The PlayStation 5’s story has never been a smooth one, at least not compared to its rival, the Xbox Series X. Now finally nearing the end of the road before it officially launches, it seems that it still has a few kinks to iron out that will affect its market performance in the months to come. Although figures may still be better than the PS4’s first days, Sony has reportedly been having some production issues that have forced it to cut down production targets from 15 million to just 11 million units.

Although production of the PS5 reportedly started way back in July, it’s only now that the company is coming to grips with the problems in that pipeline. According to sources speaking on the condition of anonymity, the custom System-on-Chip or SoC, practically the processor that runs the console, has been having production problems. Yields are reportedly only 50%, which is a terribly low number for a new console that’s expected to fly off the shelves.

But while Sony has had no choice but cut production goals by 4 million, the PS5’s launch might not be hampered by that sudden change. According to analyst Daniel Ahmad, a.k.a. @ZhugeEX on Twitter, the effects of this production yield issue won’t be felt until 2021. Even then, the production of the PS5 could still be slightly higher than the PS4.
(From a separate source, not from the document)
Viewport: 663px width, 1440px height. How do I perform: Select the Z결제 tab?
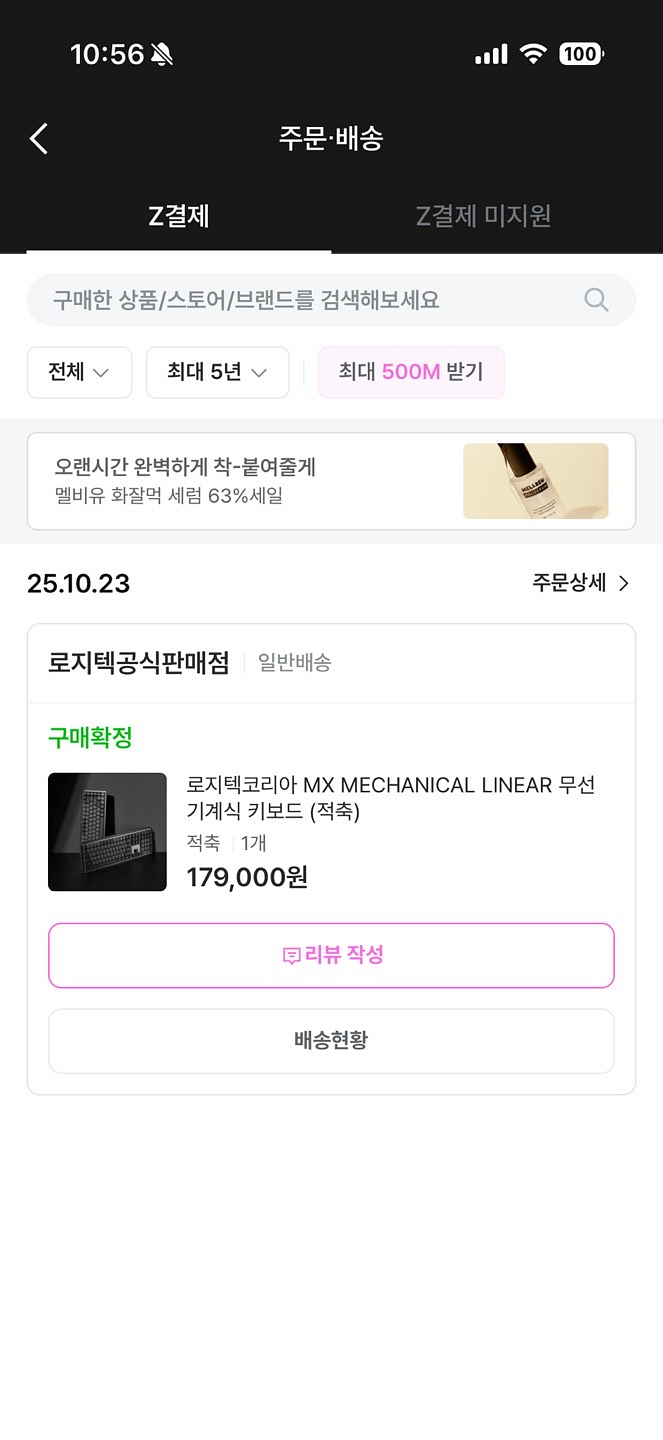(178, 215)
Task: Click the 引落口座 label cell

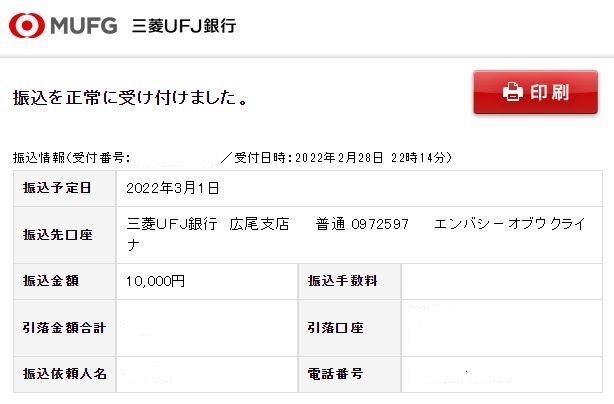Action: coord(349,328)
Production and supply, however, don’t translate to demand. The biggest question mark right now is whether the PlayStation 5 will see high enough demand to even meet that much supply. Sony is, of course, optimistic and has reportedly gone the rather expensive route of booking 60 air freights starting next month to get the console to retailers in time for the usual holiday season.

Sony is, of course, banking on the “new normal” of a COVID-19 world that has seen a significant surge in gaming in the past months. Of course, pricing for the PS5 is still unknown at this point but if the PS5 doesn’t sell as much, then Sony won’t have much of a supply problem next year. Then again, it would have also made a very costly gamble that could make it bleed in the last quarter of 2020.